Texto em estudo
::::::::::

Leandro Fortes
O artigo do ex-presidente Fernando Henrique Cardoso
sobre a herança do governo Lula à presidenta Dilma Rousseff não é só uma pérola
do ressentimento, embora seja possível reduzi-lo quase a isso. Na verdade,
antes fosse somente isso. O texto, amargo e transbordado de inveja, revela no
todo um traço comum à oposição no Brasil, desde a posse do ex-metalúrgico, em
2003, e a eleição de sua sucessora, em 2010: o absoluto descolamento da
realidade.
Há muitas nuances nesse fenômeno, mas a causa
central se encontra no círculo fechado no qual políticos e intelectuais
oposicionistas, sobretudo do PSDB, buscam informações e trocam impressões sobre
a política e a vida em geral. Esse círculo, formado pelos setores mais
conservadores da mídia e seus batalhões de colunistas há muito se mostrou
incapaz de retratar a diversidade social brasileira, por incapaz de
enxergá-la, compreendê-la e, por isso mesmo, reproduzi-la.
FHC é um produto direto dessa relação. Desde sua
primeira candidatura, em 1994, pongado no sucesso do Plano Real, acostumou-se
ao palanque seguro montado pelo baronato da imprensa brasileira, que o apoiou
como um bloco inexpugnável, num movimento mais fechado até do que o apoio dado,
30 anos antes, aos militares que desfecharam o golpe de Estado de 31 de marco
de1964. Os donos da mídia, claro, não se perfilaram incondicionalmente. Assim o
fizeram em troca de favores e negócios, em um alinhamento ideológico de defesa
do grande capital e das diretrizes de então, pautadas pelo chamado Consenso de
Washington, carro-chefe da locomotiva neoliberal que iria atropelar o Brasil e
a América Latina, transformando essa parte do mundo em um laboratório de
produção de miséria humana, corrupção e ataque ambiental predatório.

::::::::::

Dados para revisão
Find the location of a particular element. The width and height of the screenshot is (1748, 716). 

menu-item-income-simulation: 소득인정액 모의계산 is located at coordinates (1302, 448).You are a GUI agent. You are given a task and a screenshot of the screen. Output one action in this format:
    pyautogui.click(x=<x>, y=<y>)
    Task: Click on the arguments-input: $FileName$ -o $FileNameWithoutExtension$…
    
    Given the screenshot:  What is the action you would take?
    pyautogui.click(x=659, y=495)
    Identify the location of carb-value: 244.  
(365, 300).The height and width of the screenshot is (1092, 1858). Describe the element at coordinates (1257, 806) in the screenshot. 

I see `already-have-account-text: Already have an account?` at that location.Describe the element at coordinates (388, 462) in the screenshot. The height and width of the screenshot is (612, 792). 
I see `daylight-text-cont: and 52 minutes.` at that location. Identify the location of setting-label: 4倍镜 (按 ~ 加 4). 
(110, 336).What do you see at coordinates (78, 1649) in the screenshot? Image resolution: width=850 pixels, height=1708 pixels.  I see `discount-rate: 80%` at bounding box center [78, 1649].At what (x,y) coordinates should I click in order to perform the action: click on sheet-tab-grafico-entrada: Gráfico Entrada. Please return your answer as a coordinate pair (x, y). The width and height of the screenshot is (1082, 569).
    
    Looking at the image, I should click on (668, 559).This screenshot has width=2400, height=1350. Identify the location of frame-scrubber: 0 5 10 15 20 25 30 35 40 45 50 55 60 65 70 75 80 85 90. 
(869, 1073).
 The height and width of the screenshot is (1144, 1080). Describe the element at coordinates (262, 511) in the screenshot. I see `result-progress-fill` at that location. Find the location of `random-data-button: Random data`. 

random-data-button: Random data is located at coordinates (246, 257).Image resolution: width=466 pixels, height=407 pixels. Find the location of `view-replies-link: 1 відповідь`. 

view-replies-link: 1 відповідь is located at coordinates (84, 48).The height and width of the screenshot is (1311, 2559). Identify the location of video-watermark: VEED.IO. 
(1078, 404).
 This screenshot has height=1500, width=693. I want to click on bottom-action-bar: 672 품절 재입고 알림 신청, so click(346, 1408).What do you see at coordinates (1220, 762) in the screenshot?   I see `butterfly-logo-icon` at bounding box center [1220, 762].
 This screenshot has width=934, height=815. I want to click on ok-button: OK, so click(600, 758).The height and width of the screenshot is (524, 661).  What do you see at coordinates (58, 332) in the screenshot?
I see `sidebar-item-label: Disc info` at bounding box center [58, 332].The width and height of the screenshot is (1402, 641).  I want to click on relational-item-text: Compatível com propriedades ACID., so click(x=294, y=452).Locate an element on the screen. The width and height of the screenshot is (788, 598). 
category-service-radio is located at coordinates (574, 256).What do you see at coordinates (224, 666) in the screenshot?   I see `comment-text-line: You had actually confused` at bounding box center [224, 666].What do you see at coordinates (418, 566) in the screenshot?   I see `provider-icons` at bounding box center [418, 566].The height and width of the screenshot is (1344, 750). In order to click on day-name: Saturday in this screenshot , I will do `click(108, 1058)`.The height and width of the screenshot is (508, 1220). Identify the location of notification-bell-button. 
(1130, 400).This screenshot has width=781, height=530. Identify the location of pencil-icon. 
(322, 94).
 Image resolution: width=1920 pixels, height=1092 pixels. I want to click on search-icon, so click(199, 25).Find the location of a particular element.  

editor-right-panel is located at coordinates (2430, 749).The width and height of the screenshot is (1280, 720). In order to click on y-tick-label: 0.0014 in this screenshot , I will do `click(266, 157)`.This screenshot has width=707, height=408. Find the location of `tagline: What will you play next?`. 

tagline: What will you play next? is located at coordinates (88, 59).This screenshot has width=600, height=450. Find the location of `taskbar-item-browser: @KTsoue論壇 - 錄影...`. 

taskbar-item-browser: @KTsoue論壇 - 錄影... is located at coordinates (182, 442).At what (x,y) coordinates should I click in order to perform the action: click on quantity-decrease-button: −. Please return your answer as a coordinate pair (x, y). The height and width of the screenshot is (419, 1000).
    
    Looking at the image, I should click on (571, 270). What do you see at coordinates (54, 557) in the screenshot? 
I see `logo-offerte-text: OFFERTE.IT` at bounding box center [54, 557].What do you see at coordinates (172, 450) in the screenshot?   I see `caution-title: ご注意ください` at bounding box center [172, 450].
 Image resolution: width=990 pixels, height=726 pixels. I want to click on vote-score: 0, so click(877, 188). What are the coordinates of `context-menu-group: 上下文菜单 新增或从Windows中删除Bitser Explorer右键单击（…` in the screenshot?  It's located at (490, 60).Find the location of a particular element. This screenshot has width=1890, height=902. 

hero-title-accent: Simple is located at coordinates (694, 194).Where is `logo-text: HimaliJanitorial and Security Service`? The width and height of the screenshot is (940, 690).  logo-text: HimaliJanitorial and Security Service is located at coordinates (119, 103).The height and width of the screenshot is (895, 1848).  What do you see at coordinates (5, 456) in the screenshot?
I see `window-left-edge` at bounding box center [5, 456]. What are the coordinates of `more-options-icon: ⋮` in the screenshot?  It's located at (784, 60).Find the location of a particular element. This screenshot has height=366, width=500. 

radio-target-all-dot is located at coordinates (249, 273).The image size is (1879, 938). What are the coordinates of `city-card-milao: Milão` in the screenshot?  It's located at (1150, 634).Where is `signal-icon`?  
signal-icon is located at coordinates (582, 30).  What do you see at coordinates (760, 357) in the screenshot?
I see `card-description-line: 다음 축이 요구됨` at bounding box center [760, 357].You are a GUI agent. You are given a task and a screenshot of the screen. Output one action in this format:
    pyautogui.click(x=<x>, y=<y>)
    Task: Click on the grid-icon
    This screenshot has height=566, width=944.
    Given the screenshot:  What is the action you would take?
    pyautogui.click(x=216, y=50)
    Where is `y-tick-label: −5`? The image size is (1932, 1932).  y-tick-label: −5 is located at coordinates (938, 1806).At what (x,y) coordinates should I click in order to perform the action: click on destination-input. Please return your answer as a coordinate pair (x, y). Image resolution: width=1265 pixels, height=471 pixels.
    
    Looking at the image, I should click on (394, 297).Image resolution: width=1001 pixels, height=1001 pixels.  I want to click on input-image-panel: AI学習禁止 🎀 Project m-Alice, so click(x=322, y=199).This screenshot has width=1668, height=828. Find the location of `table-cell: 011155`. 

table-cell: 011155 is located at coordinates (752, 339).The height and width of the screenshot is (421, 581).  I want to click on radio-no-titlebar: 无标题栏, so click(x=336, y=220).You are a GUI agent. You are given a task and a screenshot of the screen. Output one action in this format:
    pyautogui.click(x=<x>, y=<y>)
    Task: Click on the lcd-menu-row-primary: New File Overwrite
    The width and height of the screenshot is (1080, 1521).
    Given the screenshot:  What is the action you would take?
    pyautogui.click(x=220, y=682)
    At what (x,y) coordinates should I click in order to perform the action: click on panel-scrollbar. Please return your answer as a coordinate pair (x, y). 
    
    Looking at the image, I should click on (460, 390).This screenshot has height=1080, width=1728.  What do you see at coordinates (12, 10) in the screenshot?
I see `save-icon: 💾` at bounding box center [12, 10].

::::::::::

O que fazer
a – Diga se cada frase abaixo bate com o texto sobre FHC e a mídia, respondendo sim ou não e citando entre aspas as palavras do texto que decidem. (i) A primeira candidatura de FHC foi em 1994. (ii) Os donos da mídia apoiaram FHC sem pedir nada em troca. (iii) O círculo de que o texto fala é formado pelos setores mais progressistas da mídia.
b – Continue o texto sobre FHC e a mídia a partir da última frase dele.
Os dados não têm nenhum papel aqui.

Respostas
a –
(i) Sim: "Desde sua primeira candidatura, em 1994"
(ii) Não: "Os donos da mídia, claro, não se perfilaram incondicionalmente. Assim o fizeram em troca de favores e negócios"
(iii) Não: "Esse círculo, formado pelos setores mais conservadores da mídia"

b –
O ex-presidente aproveitou dois momentos de
fragilidade política, um do PT, outro do PSDB, para exercer sua conhecida veia
oportunista que tanto o levou à Presidência, em 1994, como quase transformou o
barco tucano em Titanic, em 1992, quando se tornou comandante do grupo que
pretendia se agregar ao governo Fernando Collor às vésperas do impeachment. Não
fosse pela sabedoria e visão política de Mário Covas, FHC teria enfiado todos
pelo cano.
A fragilidade do PT, obviamente, é o julgamento do
mensalão e sua escandalização diária pela mídia. Certo de que ainda conta com a
blindagem do baronato que o ajudou a se eleger duas vezes, FHC é capaz de falar
sobre o tema nesse tom de falso moralismo que também dá chancela aos discursos
do senador Álvaro Dias, do PSDB, e permite a outro senador, Agripino Maia, do
DEM, servir de fonte para jornalistas que fingem se indignar com esquemas de
corrupção.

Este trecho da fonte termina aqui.